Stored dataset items
# # #

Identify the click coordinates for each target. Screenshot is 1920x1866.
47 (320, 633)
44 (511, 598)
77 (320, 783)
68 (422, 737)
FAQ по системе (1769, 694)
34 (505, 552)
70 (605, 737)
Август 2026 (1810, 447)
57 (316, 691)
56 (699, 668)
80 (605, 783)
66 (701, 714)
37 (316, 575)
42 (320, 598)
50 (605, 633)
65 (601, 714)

# # #

About this exercise
Line by line, retype all of the entries.

Response box
Identify the click coordinates for each target. Screenshot is 1920x1866.
47 (320, 633)
44 (511, 598)
77 (320, 783)
68 (422, 737)
FAQ по системе (1769, 694)
34 (505, 552)
70 (605, 737)
Август 2026 (1810, 447)
57 (316, 691)
56 (699, 668)
80 (605, 783)
66 (701, 714)
37 (316, 575)
42 (320, 598)
50 (605, 633)
65 (601, 714)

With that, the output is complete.